[WHAT THIS TASK INVOLVES]
Within the entries below, find the portion that opens with the line containing "Task: Click Search this page link" and closes with the line containing "You are a computer-use agent. Image". Retype that portion exactly and only.

(Collected data entries)
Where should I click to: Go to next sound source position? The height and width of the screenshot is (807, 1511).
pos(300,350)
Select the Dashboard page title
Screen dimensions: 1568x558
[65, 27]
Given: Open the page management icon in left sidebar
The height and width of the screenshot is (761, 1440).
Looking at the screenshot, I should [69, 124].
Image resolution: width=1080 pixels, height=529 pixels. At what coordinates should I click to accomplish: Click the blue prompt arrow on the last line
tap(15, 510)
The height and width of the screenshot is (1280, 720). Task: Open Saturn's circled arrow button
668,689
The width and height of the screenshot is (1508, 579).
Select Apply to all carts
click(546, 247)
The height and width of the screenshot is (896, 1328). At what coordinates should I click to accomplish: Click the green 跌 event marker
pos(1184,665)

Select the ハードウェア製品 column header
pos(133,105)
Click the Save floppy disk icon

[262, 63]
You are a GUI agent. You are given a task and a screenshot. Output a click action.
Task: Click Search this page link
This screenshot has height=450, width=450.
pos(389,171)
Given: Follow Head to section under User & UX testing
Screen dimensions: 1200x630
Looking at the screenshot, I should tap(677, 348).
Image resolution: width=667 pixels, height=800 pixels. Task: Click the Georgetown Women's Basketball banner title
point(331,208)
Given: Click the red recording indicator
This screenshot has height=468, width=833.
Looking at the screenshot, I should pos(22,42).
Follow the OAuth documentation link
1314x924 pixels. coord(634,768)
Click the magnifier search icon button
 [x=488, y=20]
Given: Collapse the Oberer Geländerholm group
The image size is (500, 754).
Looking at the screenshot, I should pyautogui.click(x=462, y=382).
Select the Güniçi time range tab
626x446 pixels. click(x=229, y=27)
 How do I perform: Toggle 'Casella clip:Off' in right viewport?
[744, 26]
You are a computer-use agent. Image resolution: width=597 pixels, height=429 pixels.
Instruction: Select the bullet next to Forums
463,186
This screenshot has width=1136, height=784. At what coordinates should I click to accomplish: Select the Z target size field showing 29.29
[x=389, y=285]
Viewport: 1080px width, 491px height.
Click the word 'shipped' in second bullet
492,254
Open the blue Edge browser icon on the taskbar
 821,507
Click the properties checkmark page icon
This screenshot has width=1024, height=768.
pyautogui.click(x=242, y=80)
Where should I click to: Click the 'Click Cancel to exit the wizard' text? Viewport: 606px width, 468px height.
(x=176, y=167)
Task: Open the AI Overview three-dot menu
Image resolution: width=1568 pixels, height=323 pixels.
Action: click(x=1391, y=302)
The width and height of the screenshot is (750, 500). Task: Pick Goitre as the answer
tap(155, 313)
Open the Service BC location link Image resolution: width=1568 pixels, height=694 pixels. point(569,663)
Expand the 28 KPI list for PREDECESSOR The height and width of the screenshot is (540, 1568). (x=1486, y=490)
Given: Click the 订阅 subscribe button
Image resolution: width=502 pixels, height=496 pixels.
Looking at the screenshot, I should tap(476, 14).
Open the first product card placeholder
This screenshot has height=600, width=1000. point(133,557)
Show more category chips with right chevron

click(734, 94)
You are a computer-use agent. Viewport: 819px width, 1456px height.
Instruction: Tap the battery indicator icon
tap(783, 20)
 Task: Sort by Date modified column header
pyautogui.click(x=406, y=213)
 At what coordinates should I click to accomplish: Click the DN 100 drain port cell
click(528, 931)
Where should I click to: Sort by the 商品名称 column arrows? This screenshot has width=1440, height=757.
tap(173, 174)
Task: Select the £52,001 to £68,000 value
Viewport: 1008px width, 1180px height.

[TASK SOLUTION]
Task: Click Search this page link
This screenshot has height=450, width=450.
pos(389,171)
Given: Follow Head to section under User & UX testing
Screen dimensions: 1200x630
Looking at the screenshot, I should tap(677, 348).
Image resolution: width=667 pixels, height=800 pixels. Task: Click the Georgetown Women's Basketball banner title
point(331,208)
Given: Click the red recording indicator
This screenshot has height=468, width=833.
Looking at the screenshot, I should pos(22,42).
Follow the OAuth documentation link
1314x924 pixels. coord(634,768)
Click the magnifier search icon button
 [x=488, y=20]
Given: Collapse the Oberer Geländerholm group
The image size is (500, 754).
Looking at the screenshot, I should pyautogui.click(x=462, y=382).
Select the Güniçi time range tab
626x446 pixels. click(x=229, y=27)
 How do I perform: Toggle 'Casella clip:Off' in right viewport?
[744, 26]
You are a computer-use agent. Image resolution: width=597 pixels, height=429 pixels.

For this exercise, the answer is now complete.